A producer method can allow you to select a bean implementation at runtime instead of at development time or deployment time. For example, in the example described in The producermethods Example: Using a Producer Method to Choose a Bean Implementation, the managed bean defines the following producer method:

@Produces
@Chosen
@RequestScoped
public Coder getCoder() {

    switch (coderType) {
        case TEST:
            return new TestCoderImpl();
        case SHIFT:
            return new CoderImpl();
        default:
            return null;
    }
}

Here, getCoder becomes in effect a getter method, and when the coder property is injected with the same qualifier and other annotations as the method, the selected version of the interface is used.

@Inject
@Chosen
@RequestScoped
Coder coder;

Specifying the qualifier is essential: It tells CDI which Coder to inject. Without it, the CDI implementation would not be able to choose between CoderImpl, TestCoderImpl, and the one returned by getCoder and would cancel deployment, informing the user of the ambiguous dependency.

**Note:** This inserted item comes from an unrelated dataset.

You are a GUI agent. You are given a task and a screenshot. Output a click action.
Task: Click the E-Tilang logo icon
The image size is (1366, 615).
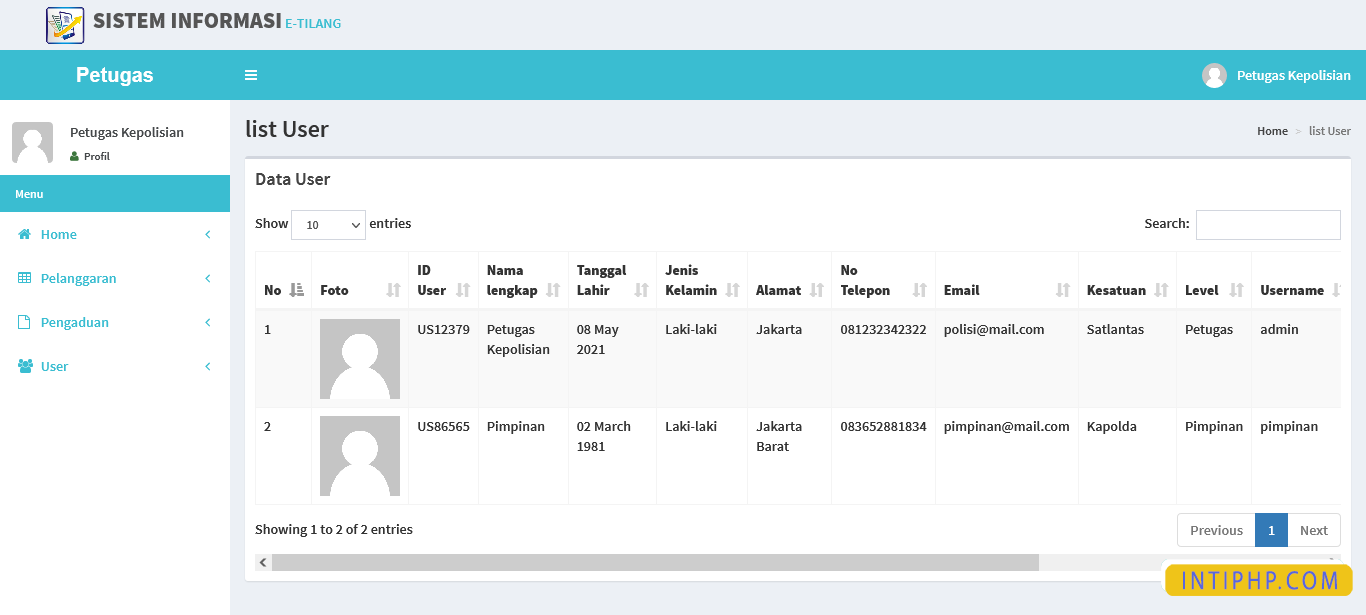(65, 25)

Using Producer Fields to Generate Resources

A common use of a producer field is to generate an object such as a JDBC DataSource or a Java Persistence API EntityManager (see Chapter 40, "Introduction to the Java Persistence API," for more information). The object can then be managed by the container. For example, you could create a @UserDatabase qualifier and then declare a producer field for an entity manager as follows:

@Produces
@UserDatabase
@PersistenceContext
private EntityManager em;

The @UserDatabase qualifier can be used when you inject the object into another bean, RequestBean, elsewhere in the application:

    @Inject
    @UserDatabase
    EntityManager em;
    ...

The producerfields Example: Using Producer Fields to Generate Resources shows how to use producer fields to generate an entity manager. You can use a similar mechanism to inject @Resource, @EJB, or @WebServiceRef objects.

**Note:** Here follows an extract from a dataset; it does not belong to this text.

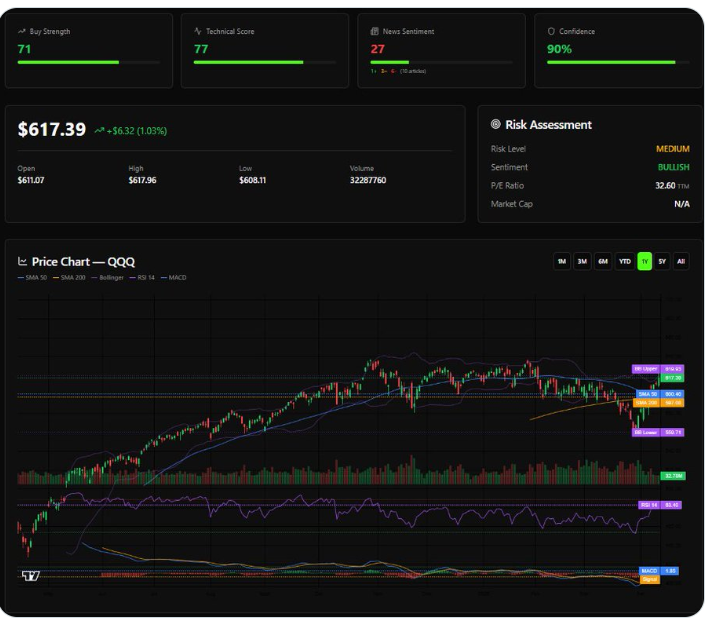Screen dimensions: 718x627
Task: Toggle the SMA 200 legend indicator
Action: coord(69,277)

To minimize the reliance on resource injection, specify the producer field for the resource in one place in the application, and then inject the object wherever in the application you need it.

Using a Disposer Method

You can use a producer method or a producer field to generate an object that needs to be removed when its work is completed. If you do, you need a corresponding disposer method, annotated with a @Disposes annotation. For example, you can close the entity manager as follows:

public void close(@Disposes @UserDatabase EntityManager em) {
    em.close();
}

The disposer method is called automatically when the context ends (in this case, at the end of the conversation, because RequestBean has conversation scope), and the parameter in the close method receives the object produced by the producer field.